» **WHAT TO DO**: Retype each entry below exactly as it stands.

» **Collected data entries**:
——————

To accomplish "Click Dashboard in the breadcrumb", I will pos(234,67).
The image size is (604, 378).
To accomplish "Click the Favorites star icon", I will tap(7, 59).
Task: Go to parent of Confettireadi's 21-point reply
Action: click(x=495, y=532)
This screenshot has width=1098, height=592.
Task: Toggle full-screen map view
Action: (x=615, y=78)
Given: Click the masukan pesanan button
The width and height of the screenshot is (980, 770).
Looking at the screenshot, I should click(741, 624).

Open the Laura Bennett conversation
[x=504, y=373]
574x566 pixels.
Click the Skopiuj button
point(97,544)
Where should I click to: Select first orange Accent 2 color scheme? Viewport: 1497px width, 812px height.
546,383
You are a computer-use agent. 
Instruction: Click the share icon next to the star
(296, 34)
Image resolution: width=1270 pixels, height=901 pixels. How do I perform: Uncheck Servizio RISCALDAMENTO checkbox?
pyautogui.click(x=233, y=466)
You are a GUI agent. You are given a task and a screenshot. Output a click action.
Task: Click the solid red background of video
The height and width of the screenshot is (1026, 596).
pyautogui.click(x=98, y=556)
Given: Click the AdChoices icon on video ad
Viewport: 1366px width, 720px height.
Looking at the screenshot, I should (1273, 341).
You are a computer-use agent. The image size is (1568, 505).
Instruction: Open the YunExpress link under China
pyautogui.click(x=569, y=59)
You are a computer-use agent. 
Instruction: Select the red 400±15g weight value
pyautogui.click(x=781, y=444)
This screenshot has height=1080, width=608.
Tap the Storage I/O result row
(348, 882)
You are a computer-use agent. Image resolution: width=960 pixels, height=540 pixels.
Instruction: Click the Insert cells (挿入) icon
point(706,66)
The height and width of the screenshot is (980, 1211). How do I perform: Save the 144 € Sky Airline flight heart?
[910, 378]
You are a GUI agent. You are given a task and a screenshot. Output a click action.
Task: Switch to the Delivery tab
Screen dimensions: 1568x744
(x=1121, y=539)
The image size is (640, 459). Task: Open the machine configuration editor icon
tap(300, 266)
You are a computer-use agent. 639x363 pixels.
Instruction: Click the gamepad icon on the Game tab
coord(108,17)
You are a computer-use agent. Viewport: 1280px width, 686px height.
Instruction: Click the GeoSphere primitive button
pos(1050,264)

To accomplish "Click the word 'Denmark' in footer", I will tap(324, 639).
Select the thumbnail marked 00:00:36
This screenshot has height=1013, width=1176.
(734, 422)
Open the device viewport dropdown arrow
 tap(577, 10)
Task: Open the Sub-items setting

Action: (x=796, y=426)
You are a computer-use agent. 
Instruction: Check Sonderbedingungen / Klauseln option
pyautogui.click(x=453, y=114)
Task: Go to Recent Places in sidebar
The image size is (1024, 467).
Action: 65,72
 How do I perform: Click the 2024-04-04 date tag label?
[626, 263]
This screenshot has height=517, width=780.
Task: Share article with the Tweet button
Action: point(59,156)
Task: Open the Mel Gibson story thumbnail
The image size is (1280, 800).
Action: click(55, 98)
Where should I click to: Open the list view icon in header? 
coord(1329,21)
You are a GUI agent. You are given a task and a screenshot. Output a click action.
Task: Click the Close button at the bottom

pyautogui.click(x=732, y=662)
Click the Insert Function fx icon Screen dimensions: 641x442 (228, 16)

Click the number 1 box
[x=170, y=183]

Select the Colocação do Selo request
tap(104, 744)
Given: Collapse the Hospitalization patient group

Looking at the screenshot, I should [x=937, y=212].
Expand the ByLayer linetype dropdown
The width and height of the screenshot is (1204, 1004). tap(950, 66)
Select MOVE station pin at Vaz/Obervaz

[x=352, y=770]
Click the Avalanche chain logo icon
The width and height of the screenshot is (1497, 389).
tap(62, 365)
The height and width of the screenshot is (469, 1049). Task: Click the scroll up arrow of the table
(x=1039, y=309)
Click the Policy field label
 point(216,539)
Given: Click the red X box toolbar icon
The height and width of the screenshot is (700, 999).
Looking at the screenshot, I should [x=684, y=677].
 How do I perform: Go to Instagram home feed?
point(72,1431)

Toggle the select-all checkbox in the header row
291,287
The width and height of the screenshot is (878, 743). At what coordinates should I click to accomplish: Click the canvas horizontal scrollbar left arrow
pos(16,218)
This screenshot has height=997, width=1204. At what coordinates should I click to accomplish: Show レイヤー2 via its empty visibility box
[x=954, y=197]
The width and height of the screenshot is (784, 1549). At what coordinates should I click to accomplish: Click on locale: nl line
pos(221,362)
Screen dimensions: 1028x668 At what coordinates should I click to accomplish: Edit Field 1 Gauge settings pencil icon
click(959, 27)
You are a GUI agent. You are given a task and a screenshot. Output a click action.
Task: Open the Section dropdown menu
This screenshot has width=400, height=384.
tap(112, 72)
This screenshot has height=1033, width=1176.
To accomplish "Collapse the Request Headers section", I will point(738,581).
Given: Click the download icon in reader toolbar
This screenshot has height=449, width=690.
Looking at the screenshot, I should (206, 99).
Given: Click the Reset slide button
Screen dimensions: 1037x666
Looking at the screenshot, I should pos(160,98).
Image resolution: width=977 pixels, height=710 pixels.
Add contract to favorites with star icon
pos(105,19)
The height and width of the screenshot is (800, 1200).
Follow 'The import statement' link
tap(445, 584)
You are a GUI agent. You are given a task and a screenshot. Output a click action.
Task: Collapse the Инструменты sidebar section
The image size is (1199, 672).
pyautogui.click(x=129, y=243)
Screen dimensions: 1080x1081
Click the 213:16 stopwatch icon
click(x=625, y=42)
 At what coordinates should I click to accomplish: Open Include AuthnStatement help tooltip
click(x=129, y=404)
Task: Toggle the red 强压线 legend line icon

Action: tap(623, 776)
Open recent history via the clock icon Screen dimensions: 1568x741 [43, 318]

——————

» **EXERCISE OUTPUT**:
To accomplish "Click Dashboard in the breadcrumb", I will pos(234,67).
The image size is (604, 378).
To accomplish "Click the Favorites star icon", I will tap(7, 59).
Task: Go to parent of Confettireadi's 21-point reply
Action: click(x=495, y=532)
This screenshot has width=1098, height=592.
Task: Toggle full-screen map view
Action: (x=615, y=78)
Given: Click the masukan pesanan button
The width and height of the screenshot is (980, 770).
Looking at the screenshot, I should click(741, 624).

Open the Laura Bennett conversation
[x=504, y=373]
574x566 pixels.
Click the Skopiuj button
point(97,544)
Where should I click to: Select first orange Accent 2 color scheme? Viewport: 1497px width, 812px height.
546,383
You are a computer-use agent. 
Instruction: Click the share icon next to the star
(296, 34)
Image resolution: width=1270 pixels, height=901 pixels. How do I perform: Uncheck Servizio RISCALDAMENTO checkbox?
pyautogui.click(x=233, y=466)
You are a GUI agent. You are given a task and a screenshot. Output a click action.
Task: Click the solid red background of video
The height and width of the screenshot is (1026, 596).
pyautogui.click(x=98, y=556)
Given: Click the AdChoices icon on video ad
Viewport: 1366px width, 720px height.
Looking at the screenshot, I should (1273, 341).
You are a computer-use agent. The image size is (1568, 505).
Instruction: Open the YunExpress link under China
pyautogui.click(x=569, y=59)
You are a computer-use agent. 
Instruction: Select the red 400±15g weight value
pyautogui.click(x=781, y=444)
This screenshot has height=1080, width=608.
Tap the Storage I/O result row
(348, 882)
You are a computer-use agent. Image resolution: width=960 pixels, height=540 pixels.
Instruction: Click the Insert cells (挿入) icon
point(706,66)
The height and width of the screenshot is (980, 1211). How do I perform: Save the 144 € Sky Airline flight heart?
[910, 378]
You are a GUI agent. You are given a task and a screenshot. Output a click action.
Task: Switch to the Delivery tab
Screen dimensions: 1568x744
(x=1121, y=539)
The image size is (640, 459). Task: Open the machine configuration editor icon
tap(300, 266)
You are a computer-use agent. 639x363 pixels.
Instruction: Click the gamepad icon on the Game tab
coord(108,17)
You are a computer-use agent. Viewport: 1280px width, 686px height.
Instruction: Click the GeoSphere primitive button
pos(1050,264)

To accomplish "Click the word 'Denmark' in footer", I will tap(324, 639).
Select the thumbnail marked 00:00:36
This screenshot has height=1013, width=1176.
(734, 422)
Open the device viewport dropdown arrow
 tap(577, 10)
Task: Open the Sub-items setting

Action: (x=796, y=426)
You are a computer-use agent. 
Instruction: Check Sonderbedingungen / Klauseln option
pyautogui.click(x=453, y=114)
Task: Go to Recent Places in sidebar
The image size is (1024, 467).
Action: 65,72
 How do I perform: Click the 2024-04-04 date tag label?
[626, 263]
This screenshot has height=517, width=780.
Task: Share article with the Tweet button
Action: point(59,156)
Task: Open the Mel Gibson story thumbnail
The image size is (1280, 800).
Action: click(55, 98)
Where should I click to: Open the list view icon in header? 
coord(1329,21)
You are a GUI agent. You are given a task and a screenshot. Output a click action.
Task: Click the Close button at the bottom

pyautogui.click(x=732, y=662)
Click the Insert Function fx icon Screen dimensions: 641x442 (228, 16)

Click the number 1 box
[x=170, y=183]

Select the Colocação do Selo request
tap(104, 744)
Given: Collapse the Hospitalization patient group

Looking at the screenshot, I should [x=937, y=212].
Expand the ByLayer linetype dropdown
The width and height of the screenshot is (1204, 1004). tap(950, 66)
Select MOVE station pin at Vaz/Obervaz

[x=352, y=770]
Click the Avalanche chain logo icon
The width and height of the screenshot is (1497, 389).
tap(62, 365)
The height and width of the screenshot is (469, 1049). Task: Click the scroll up arrow of the table
(x=1039, y=309)
Click the Policy field label
 point(216,539)
Given: Click the red X box toolbar icon
The height and width of the screenshot is (700, 999).
Looking at the screenshot, I should [x=684, y=677].
 How do I perform: Go to Instagram home feed?
point(72,1431)

Toggle the select-all checkbox in the header row
291,287
The width and height of the screenshot is (878, 743). At what coordinates should I click to accomplish: Click the canvas horizontal scrollbar left arrow
pos(16,218)
This screenshot has height=997, width=1204. At what coordinates should I click to accomplish: Show レイヤー2 via its empty visibility box
[x=954, y=197]
The width and height of the screenshot is (784, 1549). At what coordinates should I click to accomplish: Click on locale: nl line
pos(221,362)
Screen dimensions: 1028x668 At what coordinates should I click to accomplish: Edit Field 1 Gauge settings pencil icon
click(959, 27)
You are a GUI agent. You are given a task and a screenshot. Output a click action.
Task: Open the Section dropdown menu
This screenshot has width=400, height=384.
tap(112, 72)
This screenshot has height=1033, width=1176.
To accomplish "Collapse the Request Headers section", I will point(738,581).
Given: Click the download icon in reader toolbar
This screenshot has height=449, width=690.
Looking at the screenshot, I should (206, 99).
Given: Click the Reset slide button
Screen dimensions: 1037x666
Looking at the screenshot, I should pos(160,98).
Image resolution: width=977 pixels, height=710 pixels.
Add contract to favorites with star icon
pos(105,19)
The height and width of the screenshot is (800, 1200).
Follow 'The import statement' link
tap(445, 584)
You are a GUI agent. You are given a task and a screenshot. Output a click action.
Task: Collapse the Инструменты sidebar section
The image size is (1199, 672).
pyautogui.click(x=129, y=243)
Screen dimensions: 1080x1081
Click the 213:16 stopwatch icon
click(x=625, y=42)
 At what coordinates should I click to accomplish: Open Include AuthnStatement help tooltip
click(x=129, y=404)
Task: Toggle the red 强压线 legend line icon

Action: tap(623, 776)
Open recent history via the clock icon Screen dimensions: 1568x741 [43, 318]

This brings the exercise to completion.